Nos Disparan desde el Campanario De la cultura a la mercantilización del ser… por Byung-Chul Han

 

 

Fuente: Bloghemia

Link de origen:

https://www.bloghemia.com/2025/01/de-la-cultura-la-mercantilizacion-del.html

 


La posesión cede ante el acceso en una sociedad donde la experiencia y la información definen la identidad.

 

Experimentar significa, abstractamente formulado, consumir información. Hoy queremos experimentar más que poseer, ser más que tener. Experimentar es una forma de ser. Erich Fromm escribe en ¿Tener o ser?: «Tener se refiere a cosas […]. Ser se refiere a experiencias […]» . La crítica de Fromm a la sociedad moderna, más orientada al tener que al ser, no es hoy del todo acertada, porque vivimos en una sociedad de la experiencia y la comunicación, que prefiere el ser al tener. La antigua máxima del «Yo soy tanto más cuanto más tengo» ya no tiene aplicación. La nueva máxima del experimentar es: «Yo soy tanto más cuanto más experimento».

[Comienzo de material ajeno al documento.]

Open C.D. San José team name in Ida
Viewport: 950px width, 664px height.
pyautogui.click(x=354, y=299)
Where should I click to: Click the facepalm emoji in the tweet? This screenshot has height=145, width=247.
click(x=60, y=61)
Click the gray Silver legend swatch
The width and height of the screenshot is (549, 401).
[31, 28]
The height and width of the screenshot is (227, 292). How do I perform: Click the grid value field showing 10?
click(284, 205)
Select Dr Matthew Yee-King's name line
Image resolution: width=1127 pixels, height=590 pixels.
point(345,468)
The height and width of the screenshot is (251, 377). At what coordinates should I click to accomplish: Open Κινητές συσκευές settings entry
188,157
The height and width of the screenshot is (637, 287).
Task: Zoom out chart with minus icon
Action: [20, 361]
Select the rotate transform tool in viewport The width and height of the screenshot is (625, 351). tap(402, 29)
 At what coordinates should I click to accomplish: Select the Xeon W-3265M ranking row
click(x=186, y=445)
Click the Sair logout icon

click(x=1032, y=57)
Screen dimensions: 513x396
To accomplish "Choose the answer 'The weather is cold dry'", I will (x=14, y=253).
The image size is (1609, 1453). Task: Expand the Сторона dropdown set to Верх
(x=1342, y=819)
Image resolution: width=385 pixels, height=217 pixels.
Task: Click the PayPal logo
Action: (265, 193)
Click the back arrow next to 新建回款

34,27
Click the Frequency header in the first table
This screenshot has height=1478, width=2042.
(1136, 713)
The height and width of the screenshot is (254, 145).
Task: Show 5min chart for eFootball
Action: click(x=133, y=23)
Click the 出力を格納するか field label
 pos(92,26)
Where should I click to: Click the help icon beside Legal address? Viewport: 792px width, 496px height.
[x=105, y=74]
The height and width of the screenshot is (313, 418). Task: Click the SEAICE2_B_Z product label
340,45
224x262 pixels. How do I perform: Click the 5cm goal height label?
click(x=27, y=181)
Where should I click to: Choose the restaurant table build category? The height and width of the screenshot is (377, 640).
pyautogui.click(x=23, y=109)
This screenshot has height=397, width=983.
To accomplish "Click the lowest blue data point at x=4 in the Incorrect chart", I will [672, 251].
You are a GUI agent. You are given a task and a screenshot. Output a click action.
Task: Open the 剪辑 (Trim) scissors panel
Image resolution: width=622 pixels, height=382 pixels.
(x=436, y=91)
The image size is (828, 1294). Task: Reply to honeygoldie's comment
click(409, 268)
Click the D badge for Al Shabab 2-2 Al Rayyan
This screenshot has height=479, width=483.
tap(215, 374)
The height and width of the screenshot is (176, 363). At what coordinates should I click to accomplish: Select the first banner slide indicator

Programas de televisión como Bares für Rares dan un testimonio elocuente del imperceptible cambio de paradigma que se está produciendo. De forma indolora, casi sin corazón, nos separamos de las cosas que antes eran cosas queridas. Significativamente, la mayoría de los participantes en el programa quieren emplear en viajes los billetes que les entregan en mano, como si los viajes fuesen rituales de separación de las cosas. Los recuerdos conservados en las cosas dejan súbitamente de tener valor. Tienen que dejar paso a nuevas experiencias. Parece claro que la gente de hoy ya no es capaz de quedarse con las cosas, ni de vivificarlas haciendo de ellas sus fieles compañeras. Las cosas queridas suponen un vínculo libidinal intenso. En la actualidad no queremos atarnos a las cosas ni a las personas. Los vínculos son inoportunos. Restan posibilidades a la experiencia, es decir, a la libertad en el sentido consumista. 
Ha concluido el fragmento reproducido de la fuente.